Secretary for Defence of the Federation of Malaya
- In office 1957–1959

Personal details
- Born: 1915
- Died: 21 December 1987 (aged 71–72)
- Education: Pembroke College, Oxford
- Occupation: Colonial administrator and civil servant

= Frank Brewer =

British colonial administrator (1915–1987)

Frank Brewer (1915 – 21 December 1987) was a British civil servant and colonial administrator who served as Secretary for Defence of the Federation of Malaya from 1957 to 1959.

== Early life and education ==

Brewer was born in 1915, the son of Lewis Arthur Brewer. He was educated at Commonweal School, Swindon and Pembroke College, Oxford.

== Career ==

Brewer joined the Malay Civil Service in 1937, and during the following year was sent to Amoy to study Chinese. On his return to Malaya, he was appointed acting assistant Protector of Chinese at Penang and also served as Food Controller. In 1941, after the outbreak of World War II, Brewer enrolled in the Special Forces, and was captured by the Japanese and incarcerated as a POW in Sumatra.

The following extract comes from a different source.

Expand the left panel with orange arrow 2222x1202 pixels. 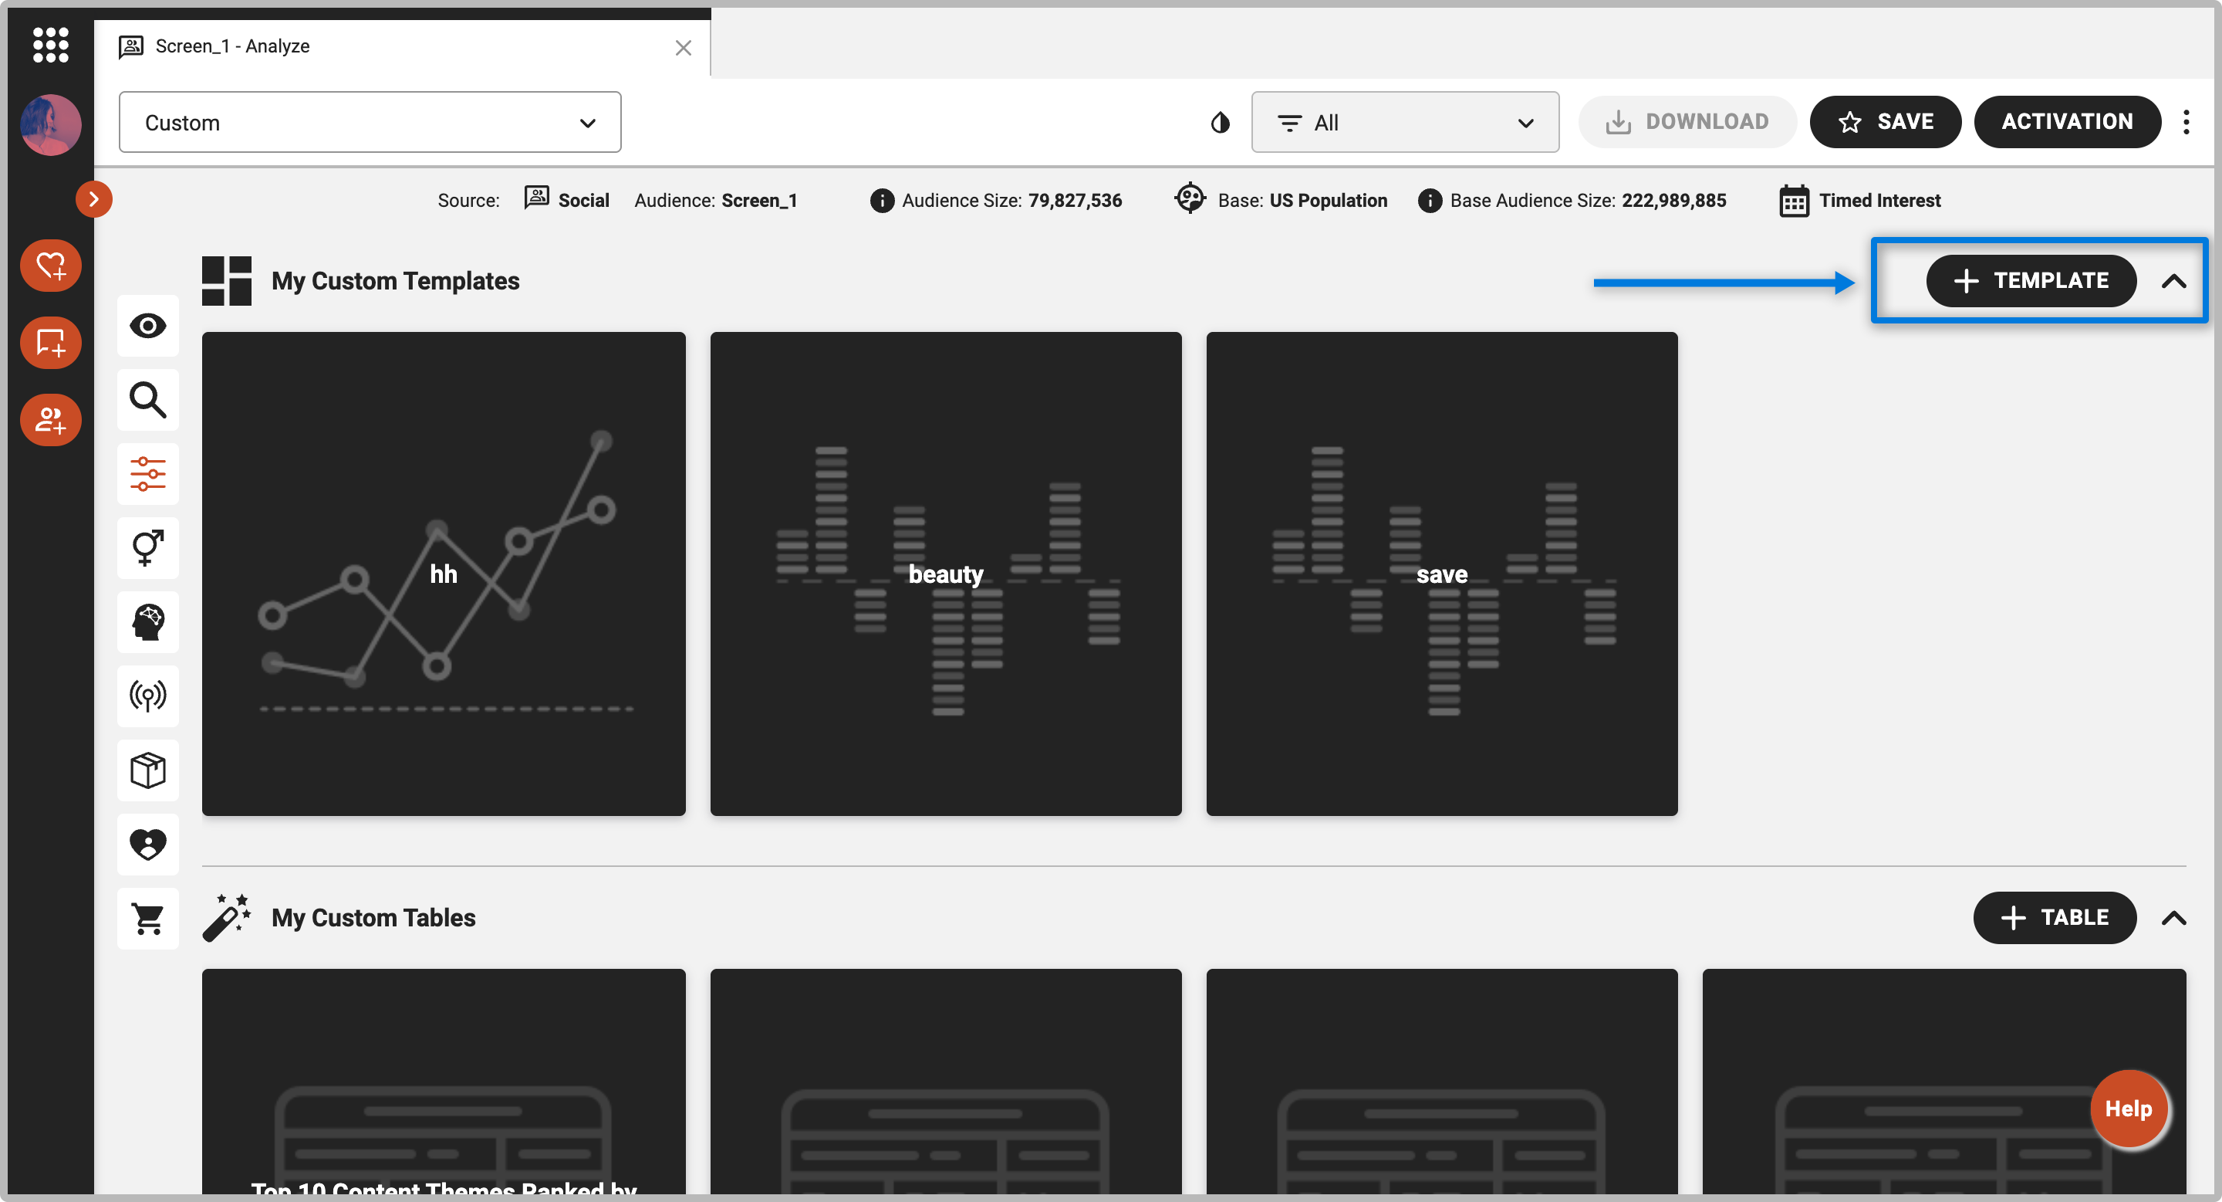(x=94, y=199)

After the War, Brewer returned to Malaya and was attached to the Labour Department as assistant Controller of Labour in Singapore. In 1947, he was appointed a member of the Wages Commission to consider conditions of service of government employees. In 1951, he was serving as Deputy Commissioner of Labour for Penang, and in the following year as Deputy Secretary for Chinese Affairs and as a member of the Penang Council. From 1955 to 1957, he served as Deputy Chief Secretary of the Federation of Malaya, and in 1957 was appointed Secretary for Defence of the Federation of Malaya, a post he held until his retirement in 1959 under the Malayanisation programme.

After returning to England in 1959, the following year Brewer entered the Foreign Office where he served until 1976.

== Personal life and death ==

Brewer married Eileen Marian née Shepherd in 1950.

Brewer died on 21 December 1987.

== Honours ==

Brewer was appointed Companion of the Order of St Michael and St George (CMG) in the 1960 New Year Honours. He was appointed Officer of the Order of the British Empire (OBE) in the 1953 New Year Honours.